_Aim of the task:_
For the data below, give again exactly the lines from the one containing "700x477 pixels." through the one containing "This screenshot has height=550, width=785.", both ends included, and no others.

[Records contained in a dataset]

============================================================

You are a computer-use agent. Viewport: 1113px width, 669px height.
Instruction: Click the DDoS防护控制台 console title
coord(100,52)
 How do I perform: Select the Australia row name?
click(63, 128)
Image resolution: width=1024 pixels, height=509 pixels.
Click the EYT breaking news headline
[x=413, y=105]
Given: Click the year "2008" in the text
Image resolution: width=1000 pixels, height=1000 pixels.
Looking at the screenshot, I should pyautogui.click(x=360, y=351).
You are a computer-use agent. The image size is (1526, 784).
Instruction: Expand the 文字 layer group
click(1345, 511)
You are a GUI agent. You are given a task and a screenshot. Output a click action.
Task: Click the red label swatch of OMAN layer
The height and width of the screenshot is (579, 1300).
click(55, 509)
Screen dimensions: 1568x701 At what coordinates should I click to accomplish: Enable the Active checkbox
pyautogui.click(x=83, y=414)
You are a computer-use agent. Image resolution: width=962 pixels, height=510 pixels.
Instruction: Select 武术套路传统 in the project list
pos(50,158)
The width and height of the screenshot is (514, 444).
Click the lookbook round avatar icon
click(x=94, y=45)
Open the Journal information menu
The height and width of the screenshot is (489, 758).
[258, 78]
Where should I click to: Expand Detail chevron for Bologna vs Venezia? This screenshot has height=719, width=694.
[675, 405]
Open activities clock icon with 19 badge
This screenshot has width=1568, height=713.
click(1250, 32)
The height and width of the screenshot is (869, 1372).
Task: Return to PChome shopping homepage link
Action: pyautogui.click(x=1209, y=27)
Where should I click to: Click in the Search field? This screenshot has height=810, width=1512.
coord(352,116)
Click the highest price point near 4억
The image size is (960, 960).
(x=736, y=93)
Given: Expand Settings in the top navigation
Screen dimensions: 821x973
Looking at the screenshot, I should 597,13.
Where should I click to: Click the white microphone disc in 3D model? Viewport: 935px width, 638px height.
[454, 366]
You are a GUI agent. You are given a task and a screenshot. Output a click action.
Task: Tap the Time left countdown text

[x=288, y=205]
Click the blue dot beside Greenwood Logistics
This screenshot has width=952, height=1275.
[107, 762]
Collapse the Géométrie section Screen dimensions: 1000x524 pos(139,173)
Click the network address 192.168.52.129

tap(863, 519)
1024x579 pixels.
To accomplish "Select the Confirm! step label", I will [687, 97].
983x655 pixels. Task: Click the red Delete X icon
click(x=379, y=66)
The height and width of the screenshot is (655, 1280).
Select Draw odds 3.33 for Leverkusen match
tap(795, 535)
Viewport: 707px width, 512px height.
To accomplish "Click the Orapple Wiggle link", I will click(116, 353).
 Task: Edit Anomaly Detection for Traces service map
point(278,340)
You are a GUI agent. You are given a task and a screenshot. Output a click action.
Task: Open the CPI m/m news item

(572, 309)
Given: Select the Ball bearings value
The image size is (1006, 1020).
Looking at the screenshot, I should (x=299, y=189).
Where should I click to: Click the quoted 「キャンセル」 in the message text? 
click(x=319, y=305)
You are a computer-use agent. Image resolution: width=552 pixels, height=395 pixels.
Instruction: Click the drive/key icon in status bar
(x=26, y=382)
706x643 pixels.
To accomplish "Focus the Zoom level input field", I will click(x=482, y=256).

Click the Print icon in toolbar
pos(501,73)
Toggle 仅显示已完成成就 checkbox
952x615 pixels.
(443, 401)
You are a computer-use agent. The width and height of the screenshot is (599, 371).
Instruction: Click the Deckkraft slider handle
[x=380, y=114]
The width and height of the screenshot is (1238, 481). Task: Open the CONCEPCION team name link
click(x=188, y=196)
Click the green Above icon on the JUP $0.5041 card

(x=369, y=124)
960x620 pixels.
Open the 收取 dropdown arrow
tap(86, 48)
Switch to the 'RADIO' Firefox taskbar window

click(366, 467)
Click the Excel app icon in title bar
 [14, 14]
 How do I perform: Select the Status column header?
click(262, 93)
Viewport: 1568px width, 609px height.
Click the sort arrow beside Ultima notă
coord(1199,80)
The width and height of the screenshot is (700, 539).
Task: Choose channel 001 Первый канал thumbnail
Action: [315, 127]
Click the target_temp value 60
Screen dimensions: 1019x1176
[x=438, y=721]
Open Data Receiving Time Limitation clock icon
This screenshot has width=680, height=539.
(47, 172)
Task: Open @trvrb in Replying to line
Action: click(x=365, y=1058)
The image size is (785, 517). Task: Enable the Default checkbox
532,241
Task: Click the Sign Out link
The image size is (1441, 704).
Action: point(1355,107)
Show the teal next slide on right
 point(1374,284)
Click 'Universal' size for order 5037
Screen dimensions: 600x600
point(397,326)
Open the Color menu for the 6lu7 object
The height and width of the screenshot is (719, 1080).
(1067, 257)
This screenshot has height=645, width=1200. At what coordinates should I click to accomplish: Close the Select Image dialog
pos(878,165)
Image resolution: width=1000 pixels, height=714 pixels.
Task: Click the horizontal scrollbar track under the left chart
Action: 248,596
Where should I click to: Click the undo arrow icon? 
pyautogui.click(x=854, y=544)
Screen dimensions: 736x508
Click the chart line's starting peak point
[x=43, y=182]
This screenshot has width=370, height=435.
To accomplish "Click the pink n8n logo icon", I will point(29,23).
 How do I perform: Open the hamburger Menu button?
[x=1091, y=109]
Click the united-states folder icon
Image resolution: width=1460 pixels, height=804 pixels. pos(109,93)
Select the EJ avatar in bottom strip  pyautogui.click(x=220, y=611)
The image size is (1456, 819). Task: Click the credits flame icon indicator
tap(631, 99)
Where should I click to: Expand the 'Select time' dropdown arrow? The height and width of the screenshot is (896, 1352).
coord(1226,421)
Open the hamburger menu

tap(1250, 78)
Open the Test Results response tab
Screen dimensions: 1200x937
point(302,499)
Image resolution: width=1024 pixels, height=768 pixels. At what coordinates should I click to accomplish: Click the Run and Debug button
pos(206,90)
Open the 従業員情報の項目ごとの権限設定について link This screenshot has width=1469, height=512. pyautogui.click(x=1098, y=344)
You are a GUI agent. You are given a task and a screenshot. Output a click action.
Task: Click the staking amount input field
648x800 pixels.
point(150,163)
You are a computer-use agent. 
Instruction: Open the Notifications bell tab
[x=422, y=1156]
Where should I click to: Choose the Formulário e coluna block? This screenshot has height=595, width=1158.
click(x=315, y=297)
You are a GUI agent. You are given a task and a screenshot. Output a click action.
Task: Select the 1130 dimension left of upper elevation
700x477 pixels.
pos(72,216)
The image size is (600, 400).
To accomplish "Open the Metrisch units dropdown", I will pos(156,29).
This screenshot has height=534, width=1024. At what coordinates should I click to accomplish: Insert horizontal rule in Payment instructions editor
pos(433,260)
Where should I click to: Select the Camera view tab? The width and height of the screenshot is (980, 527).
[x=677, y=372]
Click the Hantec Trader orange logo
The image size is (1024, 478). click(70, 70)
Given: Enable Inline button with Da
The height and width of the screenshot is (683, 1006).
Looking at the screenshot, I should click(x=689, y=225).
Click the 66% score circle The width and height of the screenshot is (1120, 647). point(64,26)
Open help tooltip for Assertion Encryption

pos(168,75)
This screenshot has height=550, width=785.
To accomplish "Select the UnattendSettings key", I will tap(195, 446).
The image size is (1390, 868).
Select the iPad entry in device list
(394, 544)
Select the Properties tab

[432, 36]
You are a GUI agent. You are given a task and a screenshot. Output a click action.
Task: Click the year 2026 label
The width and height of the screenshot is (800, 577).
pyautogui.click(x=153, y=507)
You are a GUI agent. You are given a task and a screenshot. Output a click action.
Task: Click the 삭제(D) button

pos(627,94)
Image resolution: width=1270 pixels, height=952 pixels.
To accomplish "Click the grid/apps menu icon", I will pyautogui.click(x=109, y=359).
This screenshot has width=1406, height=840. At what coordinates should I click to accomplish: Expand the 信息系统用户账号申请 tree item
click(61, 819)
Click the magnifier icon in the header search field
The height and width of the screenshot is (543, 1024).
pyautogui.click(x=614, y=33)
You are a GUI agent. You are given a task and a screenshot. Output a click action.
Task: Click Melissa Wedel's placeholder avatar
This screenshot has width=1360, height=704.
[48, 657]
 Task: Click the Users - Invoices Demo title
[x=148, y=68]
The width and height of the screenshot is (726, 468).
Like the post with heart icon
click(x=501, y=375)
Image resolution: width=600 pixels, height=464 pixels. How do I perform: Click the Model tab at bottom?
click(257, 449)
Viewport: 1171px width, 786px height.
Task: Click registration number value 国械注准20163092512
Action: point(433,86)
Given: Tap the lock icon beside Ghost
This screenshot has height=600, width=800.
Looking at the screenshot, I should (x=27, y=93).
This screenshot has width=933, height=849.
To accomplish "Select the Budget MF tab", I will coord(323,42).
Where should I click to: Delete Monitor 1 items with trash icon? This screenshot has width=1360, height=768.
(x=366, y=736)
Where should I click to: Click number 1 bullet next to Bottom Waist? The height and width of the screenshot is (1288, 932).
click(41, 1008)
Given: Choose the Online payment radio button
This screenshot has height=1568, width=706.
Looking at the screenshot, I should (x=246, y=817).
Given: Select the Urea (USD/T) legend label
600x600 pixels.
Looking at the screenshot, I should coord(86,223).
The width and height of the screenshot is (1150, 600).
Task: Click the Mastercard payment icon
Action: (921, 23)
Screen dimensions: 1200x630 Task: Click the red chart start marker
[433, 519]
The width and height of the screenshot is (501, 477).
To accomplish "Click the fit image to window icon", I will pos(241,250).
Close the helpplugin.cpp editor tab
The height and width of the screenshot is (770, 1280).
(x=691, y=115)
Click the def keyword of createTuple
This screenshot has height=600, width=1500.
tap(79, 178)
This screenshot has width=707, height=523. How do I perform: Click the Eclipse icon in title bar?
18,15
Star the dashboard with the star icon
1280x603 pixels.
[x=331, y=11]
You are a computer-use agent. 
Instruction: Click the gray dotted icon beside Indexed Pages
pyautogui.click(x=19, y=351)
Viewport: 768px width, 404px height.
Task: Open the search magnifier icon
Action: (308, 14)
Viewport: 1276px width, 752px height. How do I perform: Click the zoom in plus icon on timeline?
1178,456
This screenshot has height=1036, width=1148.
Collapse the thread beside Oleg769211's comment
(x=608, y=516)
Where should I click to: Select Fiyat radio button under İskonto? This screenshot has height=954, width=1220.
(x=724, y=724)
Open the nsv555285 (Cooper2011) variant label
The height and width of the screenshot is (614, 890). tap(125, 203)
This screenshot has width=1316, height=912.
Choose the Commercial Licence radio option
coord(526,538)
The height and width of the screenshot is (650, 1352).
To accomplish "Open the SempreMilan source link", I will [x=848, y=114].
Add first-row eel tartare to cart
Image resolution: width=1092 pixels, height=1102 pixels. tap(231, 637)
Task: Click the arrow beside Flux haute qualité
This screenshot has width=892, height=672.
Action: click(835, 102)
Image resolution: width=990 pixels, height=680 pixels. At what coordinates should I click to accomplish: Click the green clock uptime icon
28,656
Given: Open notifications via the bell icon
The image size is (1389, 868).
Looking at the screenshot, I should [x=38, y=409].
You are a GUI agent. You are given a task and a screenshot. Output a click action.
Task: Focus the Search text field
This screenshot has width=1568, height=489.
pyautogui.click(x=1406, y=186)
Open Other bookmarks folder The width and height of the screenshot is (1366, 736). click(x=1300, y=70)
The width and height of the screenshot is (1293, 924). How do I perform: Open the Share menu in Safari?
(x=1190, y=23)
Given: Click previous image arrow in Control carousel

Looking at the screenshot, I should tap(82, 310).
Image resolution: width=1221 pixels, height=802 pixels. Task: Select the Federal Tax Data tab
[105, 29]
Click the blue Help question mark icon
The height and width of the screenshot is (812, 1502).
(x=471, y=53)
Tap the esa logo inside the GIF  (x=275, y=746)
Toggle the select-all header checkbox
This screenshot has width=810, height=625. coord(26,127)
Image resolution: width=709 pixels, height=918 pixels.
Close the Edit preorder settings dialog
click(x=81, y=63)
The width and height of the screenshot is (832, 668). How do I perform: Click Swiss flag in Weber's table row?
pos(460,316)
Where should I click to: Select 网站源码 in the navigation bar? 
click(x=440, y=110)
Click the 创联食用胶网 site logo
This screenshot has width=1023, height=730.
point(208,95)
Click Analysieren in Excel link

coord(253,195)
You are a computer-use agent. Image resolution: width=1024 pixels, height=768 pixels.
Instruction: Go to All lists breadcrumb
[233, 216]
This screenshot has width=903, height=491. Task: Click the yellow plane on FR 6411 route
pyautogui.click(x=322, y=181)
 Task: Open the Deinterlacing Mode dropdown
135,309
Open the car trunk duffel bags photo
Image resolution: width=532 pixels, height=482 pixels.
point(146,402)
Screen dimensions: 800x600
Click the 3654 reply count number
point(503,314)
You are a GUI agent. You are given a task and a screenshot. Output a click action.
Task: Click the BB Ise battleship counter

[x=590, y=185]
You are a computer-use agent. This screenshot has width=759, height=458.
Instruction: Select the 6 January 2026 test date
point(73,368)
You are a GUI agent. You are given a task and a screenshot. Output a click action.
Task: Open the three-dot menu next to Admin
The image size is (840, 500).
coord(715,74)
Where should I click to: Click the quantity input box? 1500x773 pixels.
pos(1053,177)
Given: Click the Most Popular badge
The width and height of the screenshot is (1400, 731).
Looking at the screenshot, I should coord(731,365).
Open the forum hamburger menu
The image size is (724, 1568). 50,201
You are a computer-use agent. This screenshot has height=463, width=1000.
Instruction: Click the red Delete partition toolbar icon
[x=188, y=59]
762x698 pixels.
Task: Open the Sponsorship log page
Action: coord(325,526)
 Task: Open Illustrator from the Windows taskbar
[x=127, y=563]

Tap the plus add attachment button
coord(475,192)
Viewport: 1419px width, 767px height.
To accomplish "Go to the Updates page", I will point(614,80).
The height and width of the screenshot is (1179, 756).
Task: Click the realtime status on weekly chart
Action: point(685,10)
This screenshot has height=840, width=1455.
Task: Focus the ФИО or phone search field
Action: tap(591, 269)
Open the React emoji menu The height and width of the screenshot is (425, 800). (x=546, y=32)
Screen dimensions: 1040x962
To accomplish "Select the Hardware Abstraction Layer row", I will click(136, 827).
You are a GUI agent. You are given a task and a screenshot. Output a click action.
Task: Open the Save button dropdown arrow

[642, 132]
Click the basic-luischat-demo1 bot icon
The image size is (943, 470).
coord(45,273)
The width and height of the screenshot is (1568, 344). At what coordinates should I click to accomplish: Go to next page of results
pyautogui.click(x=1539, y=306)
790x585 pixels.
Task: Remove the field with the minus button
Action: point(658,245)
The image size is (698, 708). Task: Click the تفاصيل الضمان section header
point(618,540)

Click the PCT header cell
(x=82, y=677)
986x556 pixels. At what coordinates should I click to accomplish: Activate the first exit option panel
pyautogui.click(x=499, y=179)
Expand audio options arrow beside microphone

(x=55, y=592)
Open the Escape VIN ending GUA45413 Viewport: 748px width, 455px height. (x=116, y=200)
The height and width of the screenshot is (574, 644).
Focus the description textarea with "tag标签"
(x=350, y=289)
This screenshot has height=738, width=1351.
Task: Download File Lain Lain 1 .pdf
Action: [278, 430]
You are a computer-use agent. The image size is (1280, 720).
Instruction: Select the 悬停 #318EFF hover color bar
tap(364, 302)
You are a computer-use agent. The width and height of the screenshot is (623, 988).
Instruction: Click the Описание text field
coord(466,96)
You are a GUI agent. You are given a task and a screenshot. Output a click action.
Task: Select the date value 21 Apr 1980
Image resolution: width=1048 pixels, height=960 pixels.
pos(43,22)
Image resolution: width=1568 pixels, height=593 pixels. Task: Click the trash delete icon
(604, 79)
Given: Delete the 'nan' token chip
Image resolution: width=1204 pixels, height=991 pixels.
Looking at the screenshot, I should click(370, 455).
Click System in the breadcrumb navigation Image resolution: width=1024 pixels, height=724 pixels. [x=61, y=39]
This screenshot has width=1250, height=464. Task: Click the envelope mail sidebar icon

============================================================

_Completed task:_
700x477 pixels.
pos(72,216)
The image size is (600, 400).
To accomplish "Open the Metrisch units dropdown", I will pos(156,29).
This screenshot has height=534, width=1024. At what coordinates should I click to accomplish: Insert horizontal rule in Payment instructions editor
pos(433,260)
Where should I click to: Select the Camera view tab? The width and height of the screenshot is (980, 527).
[x=677, y=372]
Click the Hantec Trader orange logo
The image size is (1024, 478). click(70, 70)
Given: Enable Inline button with Da
The height and width of the screenshot is (683, 1006).
Looking at the screenshot, I should click(x=689, y=225).
Click the 66% score circle The width and height of the screenshot is (1120, 647). point(64,26)
Open help tooltip for Assertion Encryption

pos(168,75)
This screenshot has height=550, width=785.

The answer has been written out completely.